● SHORT EXERCISE: Copy the items below verbatim, starting at the line that contains "Given: Click the database" and ending at the last line of the items.

---------- DATA SHOWN ----------

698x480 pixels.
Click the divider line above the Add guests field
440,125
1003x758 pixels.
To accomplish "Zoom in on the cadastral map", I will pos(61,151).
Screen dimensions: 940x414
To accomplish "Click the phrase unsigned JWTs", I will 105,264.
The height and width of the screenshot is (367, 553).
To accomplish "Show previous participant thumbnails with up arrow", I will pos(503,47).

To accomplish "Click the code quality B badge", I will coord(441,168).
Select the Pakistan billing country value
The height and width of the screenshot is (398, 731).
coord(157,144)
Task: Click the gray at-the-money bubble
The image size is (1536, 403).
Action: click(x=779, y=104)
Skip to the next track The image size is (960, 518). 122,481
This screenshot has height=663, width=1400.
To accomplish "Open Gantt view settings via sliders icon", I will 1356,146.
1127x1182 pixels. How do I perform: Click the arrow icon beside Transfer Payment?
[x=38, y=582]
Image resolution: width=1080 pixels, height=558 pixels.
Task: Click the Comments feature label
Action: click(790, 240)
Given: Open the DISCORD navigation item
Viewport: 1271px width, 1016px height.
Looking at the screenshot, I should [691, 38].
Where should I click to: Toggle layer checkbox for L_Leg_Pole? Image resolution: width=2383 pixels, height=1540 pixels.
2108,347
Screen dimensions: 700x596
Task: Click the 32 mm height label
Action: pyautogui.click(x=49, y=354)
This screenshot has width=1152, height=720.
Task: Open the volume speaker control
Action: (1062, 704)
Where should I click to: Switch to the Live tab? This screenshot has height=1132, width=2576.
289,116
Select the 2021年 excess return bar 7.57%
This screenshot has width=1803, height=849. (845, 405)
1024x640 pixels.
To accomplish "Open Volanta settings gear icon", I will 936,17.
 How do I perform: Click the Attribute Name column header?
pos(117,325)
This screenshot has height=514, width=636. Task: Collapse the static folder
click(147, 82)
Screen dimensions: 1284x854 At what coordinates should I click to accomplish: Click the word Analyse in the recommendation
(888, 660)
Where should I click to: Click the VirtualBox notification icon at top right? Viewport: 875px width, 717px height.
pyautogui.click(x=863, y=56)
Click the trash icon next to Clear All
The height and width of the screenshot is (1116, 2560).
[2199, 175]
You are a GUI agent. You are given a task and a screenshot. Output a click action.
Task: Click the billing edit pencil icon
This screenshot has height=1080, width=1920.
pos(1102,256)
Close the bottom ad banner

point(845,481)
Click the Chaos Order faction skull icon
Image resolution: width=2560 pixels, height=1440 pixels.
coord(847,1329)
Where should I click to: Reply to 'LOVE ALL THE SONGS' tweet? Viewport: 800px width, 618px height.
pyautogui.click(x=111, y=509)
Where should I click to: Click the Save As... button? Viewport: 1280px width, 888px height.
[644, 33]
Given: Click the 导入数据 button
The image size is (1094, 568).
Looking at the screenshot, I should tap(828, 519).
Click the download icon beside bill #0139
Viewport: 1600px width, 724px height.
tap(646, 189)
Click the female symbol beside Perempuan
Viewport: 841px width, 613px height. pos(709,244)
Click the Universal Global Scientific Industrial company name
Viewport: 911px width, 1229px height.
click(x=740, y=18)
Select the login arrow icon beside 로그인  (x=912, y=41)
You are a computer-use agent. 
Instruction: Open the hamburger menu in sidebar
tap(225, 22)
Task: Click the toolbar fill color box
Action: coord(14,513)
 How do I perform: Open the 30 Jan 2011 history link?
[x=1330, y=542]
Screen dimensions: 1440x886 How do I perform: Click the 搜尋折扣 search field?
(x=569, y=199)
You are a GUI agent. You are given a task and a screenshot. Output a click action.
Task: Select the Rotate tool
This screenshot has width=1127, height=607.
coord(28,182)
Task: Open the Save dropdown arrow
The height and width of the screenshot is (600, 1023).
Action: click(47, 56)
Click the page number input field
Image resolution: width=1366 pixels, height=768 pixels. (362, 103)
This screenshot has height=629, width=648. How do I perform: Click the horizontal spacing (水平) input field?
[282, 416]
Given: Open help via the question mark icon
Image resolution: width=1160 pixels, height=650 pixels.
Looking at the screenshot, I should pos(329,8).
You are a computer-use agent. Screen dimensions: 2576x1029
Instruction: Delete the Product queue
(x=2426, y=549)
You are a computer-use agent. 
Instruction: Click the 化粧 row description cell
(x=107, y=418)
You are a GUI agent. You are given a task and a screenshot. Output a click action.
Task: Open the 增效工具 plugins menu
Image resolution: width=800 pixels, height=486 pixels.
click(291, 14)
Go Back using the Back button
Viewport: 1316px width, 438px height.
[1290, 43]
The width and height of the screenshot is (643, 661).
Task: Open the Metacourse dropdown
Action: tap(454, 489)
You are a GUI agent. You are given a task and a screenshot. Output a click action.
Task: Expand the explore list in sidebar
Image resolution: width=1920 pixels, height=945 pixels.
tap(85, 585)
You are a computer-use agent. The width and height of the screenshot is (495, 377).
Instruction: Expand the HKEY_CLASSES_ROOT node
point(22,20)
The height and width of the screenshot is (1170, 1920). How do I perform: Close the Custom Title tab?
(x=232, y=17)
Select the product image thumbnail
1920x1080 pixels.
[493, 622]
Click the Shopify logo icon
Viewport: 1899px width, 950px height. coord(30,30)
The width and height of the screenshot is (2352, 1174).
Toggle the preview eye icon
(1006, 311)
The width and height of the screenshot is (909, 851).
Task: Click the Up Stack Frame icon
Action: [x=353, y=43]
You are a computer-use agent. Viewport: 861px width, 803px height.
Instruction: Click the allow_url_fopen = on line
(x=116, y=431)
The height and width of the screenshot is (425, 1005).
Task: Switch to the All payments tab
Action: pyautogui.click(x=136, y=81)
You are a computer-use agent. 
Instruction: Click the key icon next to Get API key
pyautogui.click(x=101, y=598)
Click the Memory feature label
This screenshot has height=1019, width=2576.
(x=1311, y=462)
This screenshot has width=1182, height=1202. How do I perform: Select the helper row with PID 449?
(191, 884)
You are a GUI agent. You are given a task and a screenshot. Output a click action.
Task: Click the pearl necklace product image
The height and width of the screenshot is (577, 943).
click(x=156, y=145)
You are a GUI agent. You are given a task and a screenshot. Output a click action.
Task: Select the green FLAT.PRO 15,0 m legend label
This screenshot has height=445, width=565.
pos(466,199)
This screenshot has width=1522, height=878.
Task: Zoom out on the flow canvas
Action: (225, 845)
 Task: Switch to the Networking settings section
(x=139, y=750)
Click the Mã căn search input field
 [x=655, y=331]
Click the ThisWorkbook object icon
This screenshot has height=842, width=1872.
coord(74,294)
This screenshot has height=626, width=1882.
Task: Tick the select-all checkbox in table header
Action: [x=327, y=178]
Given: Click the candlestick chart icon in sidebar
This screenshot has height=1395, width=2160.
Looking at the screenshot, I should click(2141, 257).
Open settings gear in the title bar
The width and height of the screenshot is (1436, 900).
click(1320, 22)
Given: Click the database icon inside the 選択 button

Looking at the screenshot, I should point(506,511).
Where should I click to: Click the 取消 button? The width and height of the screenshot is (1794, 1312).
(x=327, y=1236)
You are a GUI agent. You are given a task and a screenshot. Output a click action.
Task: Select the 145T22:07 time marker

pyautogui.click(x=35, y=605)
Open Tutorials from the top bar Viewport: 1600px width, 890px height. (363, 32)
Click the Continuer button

----------

● RIGHT ANSWER:
Given: Click the database icon inside the 選択 button

Looking at the screenshot, I should point(506,511).
Where should I click to: Click the 取消 button? The width and height of the screenshot is (1794, 1312).
(x=327, y=1236)
You are a GUI agent. You are given a task and a screenshot. Output a click action.
Task: Select the 145T22:07 time marker

pyautogui.click(x=35, y=605)
Open Tutorials from the top bar Viewport: 1600px width, 890px height. (363, 32)
Click the Continuer button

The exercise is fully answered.